The bacteria in your gut may offer an accurate way to measure your biological age, according to a new study.
In recent years, it has become increasingly apparent that the communities of bacteria, fungi, and other microbes living in our gut, known as the microbiome, are likely involved in aging, particularly the chronic age-related inflammation that accompanies it.
Our gut bacteria appear to regulate all kinds of things, including digesting food, controlling the immune system, and producing a variety of vitamins, amino acids, and short-chain fatty acids essential for cellular function. In a very real sense, you might consider the gut and its community of beneficial bacteria as a factory churning out the supplies that the rest of the body needs.
However, even though the gut plays a role in so many processes, we still know relatively little about how the microbiome works, why it changes with age, and what an average one even looks like. During aging, in general, the bacterial diversity in the gut declines as do the numbers of beneficial bacteria.
In both humans and rodents, the composition of the gut microbiome is considerably different when comparing young and aged individuals, and, in humans, the microbiota of centenarians is different from that of frail, aged people with histories of cancer [1-2].
The microbiome aging clock
Researchers who have been busy studying the microbiome have recently published a preprint paper which shows that the gut microbiota might be an accurate aging biomarker that can calculate the age of a person within a few years .
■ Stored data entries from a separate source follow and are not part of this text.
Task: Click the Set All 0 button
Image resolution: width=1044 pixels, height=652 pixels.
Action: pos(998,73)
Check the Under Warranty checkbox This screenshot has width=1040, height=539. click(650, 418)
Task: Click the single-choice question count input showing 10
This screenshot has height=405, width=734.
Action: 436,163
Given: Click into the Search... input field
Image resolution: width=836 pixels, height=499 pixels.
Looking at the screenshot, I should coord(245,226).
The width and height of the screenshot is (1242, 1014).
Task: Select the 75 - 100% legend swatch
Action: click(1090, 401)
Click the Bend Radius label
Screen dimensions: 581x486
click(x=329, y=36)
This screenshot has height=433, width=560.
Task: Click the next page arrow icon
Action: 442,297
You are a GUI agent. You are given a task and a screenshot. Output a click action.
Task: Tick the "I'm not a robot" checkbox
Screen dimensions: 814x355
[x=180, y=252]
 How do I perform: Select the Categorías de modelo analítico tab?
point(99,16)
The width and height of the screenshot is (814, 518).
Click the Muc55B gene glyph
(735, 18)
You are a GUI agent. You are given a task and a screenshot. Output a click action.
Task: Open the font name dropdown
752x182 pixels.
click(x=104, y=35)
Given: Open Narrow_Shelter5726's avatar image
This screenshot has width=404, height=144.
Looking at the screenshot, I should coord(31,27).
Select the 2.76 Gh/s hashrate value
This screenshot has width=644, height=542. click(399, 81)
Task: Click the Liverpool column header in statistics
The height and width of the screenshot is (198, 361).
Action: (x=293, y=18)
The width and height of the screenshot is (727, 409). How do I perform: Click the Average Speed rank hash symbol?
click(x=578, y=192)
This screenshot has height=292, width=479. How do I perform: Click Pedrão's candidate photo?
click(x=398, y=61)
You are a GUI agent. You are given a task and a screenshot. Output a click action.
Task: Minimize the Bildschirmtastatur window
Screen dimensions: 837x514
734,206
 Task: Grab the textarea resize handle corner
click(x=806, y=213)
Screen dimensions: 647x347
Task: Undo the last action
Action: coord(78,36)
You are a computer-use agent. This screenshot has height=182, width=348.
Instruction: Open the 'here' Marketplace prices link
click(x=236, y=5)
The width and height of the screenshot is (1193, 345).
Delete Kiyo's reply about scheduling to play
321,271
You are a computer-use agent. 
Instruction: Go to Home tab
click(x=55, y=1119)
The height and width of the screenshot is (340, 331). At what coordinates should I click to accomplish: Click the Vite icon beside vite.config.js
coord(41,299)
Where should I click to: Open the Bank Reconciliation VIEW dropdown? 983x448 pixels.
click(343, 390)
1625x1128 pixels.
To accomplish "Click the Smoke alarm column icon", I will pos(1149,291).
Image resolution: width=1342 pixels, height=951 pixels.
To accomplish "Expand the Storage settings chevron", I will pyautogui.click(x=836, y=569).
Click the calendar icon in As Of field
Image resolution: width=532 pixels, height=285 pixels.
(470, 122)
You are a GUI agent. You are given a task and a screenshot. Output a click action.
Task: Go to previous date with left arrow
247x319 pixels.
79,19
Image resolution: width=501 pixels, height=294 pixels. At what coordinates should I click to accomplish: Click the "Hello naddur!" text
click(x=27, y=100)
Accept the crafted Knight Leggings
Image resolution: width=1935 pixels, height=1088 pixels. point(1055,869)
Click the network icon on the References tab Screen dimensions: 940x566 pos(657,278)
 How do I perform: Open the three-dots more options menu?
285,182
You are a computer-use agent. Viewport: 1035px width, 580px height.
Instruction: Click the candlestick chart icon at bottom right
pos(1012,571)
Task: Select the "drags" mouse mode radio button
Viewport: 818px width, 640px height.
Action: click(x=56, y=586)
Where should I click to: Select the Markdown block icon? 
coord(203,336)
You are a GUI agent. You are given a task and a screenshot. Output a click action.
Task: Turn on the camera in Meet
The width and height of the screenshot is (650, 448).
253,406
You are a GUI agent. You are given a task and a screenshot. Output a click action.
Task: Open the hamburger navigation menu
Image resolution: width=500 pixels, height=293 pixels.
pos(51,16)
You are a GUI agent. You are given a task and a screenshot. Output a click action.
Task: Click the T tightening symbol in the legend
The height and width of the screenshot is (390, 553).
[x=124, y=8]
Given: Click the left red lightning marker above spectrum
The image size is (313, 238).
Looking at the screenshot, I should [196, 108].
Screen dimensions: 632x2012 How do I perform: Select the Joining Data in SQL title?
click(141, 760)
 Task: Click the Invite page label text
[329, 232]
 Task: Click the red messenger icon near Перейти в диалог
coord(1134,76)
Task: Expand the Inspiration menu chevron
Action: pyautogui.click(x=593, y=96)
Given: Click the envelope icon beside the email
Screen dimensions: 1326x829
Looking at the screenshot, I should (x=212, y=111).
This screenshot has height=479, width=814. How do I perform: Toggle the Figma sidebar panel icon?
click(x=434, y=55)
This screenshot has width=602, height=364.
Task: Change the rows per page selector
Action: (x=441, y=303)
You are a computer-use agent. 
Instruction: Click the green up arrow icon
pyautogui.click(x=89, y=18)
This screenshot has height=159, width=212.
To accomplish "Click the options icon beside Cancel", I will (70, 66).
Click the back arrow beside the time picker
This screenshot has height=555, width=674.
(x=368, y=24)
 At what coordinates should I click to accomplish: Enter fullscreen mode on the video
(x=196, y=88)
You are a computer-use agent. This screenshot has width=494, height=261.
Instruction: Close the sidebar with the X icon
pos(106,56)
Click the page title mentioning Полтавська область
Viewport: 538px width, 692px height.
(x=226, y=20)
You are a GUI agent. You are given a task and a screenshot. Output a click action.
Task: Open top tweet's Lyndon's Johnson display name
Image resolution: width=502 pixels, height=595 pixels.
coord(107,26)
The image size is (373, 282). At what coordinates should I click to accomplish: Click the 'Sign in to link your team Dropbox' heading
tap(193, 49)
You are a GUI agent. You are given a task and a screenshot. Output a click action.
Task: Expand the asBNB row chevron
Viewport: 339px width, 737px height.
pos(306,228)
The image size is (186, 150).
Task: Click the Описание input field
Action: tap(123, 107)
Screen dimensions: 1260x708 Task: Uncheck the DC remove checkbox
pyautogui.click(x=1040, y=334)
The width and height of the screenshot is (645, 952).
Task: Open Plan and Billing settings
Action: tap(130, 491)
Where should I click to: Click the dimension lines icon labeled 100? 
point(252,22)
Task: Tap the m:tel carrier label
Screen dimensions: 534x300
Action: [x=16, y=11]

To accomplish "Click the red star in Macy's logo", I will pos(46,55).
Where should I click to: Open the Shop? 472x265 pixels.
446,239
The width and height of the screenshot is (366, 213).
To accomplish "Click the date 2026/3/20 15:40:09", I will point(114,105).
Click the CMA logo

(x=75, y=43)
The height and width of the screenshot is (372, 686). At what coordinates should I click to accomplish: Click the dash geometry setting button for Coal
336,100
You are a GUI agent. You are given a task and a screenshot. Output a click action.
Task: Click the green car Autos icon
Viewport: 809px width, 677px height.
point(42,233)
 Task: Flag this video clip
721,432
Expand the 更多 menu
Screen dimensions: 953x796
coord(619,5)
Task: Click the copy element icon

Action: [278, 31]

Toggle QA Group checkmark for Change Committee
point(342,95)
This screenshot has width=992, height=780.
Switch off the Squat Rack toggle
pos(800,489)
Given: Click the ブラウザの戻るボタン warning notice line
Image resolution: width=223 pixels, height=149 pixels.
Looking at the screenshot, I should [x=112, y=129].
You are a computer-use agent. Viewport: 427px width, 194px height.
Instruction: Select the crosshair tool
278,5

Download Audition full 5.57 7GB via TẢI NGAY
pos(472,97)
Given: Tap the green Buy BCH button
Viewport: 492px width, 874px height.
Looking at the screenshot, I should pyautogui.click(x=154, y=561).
Researcher Dr. Alex Zhavoronkov and his team at InSilico Medicine collected and studied gut bacteria samples from 1165 healthy people from a variety of geographic regions. The age ranges were 20-39, 40-59, and 60-90, with grouping making roughly a third of the total number of people involved in the study.
Next, the team used an artificial intelligence technique known as machine learning to analyze the sample data. To do this, they trained the system to recognize 95 species of bacteria in the sample images along with the age of the person that each sample came from; they did this for 90% of the total collected samples.
The final step was to give the system the remaining 10% of samples and ask it what age the person was for each sample based on its previous knowledge of the 90% of samples that it had already seen. The end result was the system was able to predict someone’s biological age within a 4-year margin of error.
The human gut microbiome is a complex ecosystem that both affects and is affected by its host status. Previous analyses of gut microflora revealed associations between specific microbes and host health and disease status, genotype and diet. Here, we developed a method of predicting the biological age of the host based on the microbiological profiles of gut microbiota using a curated dataset of 1,165 healthy individuals (1,663 microbiome samples). Our predictive model, a human microbiome clock, has an architecture of a deep neural network and achieves the accuracy of 3.94 years mean absolute error in cross-validation. The performance of the deep microbiome clock was also evaluated on several additional populations. We further introduce a platform for biological interpretation of individual microbial features used in age models, which relies on permutation feature importance and accumulated local effects. This approach has allowed us to define two lists of 95 intestinal biomarkers of human aging. We further show that this list can be reduced to 39 taxa that convey the most information on their host’s aging. Overall, we show that (a) microbiological profiles can be used to predict human age; and (b) microbial features selected by models are age-related.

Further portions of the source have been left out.